FLORENCE, Ky. – A discrimination lawsuit filed by two Florence female officers has been settled and the U.S. Department of Justice announced Tuesday that the City of Florence will rewrite city policies to accommodate both pregnant and disabled employees.

The outcome of the lawsuit has sent a clear signal to employers that they have to treat pregnant employees fairly, according to women’s rights advocate. “Employers can’t treat pregnant women differently and worse than other employees,” said Elizabeth Gedmark, director of the southern office for nonprofit advocacy group, A Better Balance.

According to the Justice Department, Officers Lyndi Trischler , 32, and Samantha Riley, 31, both were pregnant in 2014 and requested a light duty assignment. However, the city’s new policy allows no “light duty.”  The city’s policy in 2014 only allowed light duty for people injured on the job.

Trischler, who learned that the boy she was carrying had a severe abnormality, was terrified thinking of the unpaid leave and losing health insurance. So, like Riley, she kept her usual job as long as she could.

“I was on patrol on the road until I was about five and a half months pregnant, and the equipment, the type of work we have to do, is not conducive to being pregnant,” Officer Trischler said. “Even putting the equipment on – the gun belt, the bulletproof vest – I was in a lot of pain every day.”

The two female officers charged that Florence’s policy violated two federal laws: the Pregnancy Discrimination Act of 1978 and the Americans With Disabilities Act of 1990. The Equal Employment Opportunity Commission ruled in their favor and referred the case to the Justice Department.

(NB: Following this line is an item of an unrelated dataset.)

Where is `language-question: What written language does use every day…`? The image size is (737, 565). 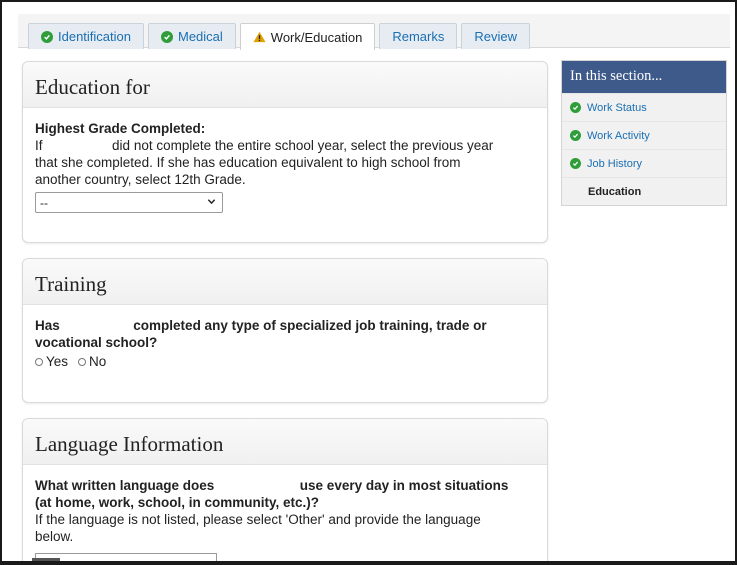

Jeff Mando, the attorney representing the City of Florence, said that Florence leaders didn’t do anything wrong but settled the case to avoid additional cost for the city and distraction related to a prolonged legal process.

Although the settlement requires a federal judge’s approval, Florence had agreed to adopt a new policy allowing modified duty for pregnant employees and to pay a total of $135,000 in damages and lawyers’ fees to the two officers.

It was the second pregnancy for Trischler and it was very different from the first one because she was granted a light duty assignment in 2012. “No woman should ever have to choose between having a family and earning a salary,” Vanita Gupta, the head of the Justice Department’s Civil Rights Division, said in a statement released by the department.

Last year, the Supreme Court ruled that an employee could take legal action for pregnancy discrimination if an employer declined to make accommodations for one but not another.

Filing a lawsuit against the city did not prevent their superiors and co-workers from giving support and encouragement, Officers Riley and Trischler said. Other officers even donated unused vacation time to augment their funds and tried to take the toughest cases while they were pregnant. “Everybody knows each other, everybody really does take care of each other, and people were excited to see my baby,” Officer Riley said. “I love my job. I love the people that I work with. This is the career that I chose, and this is what I want to do until I retire.”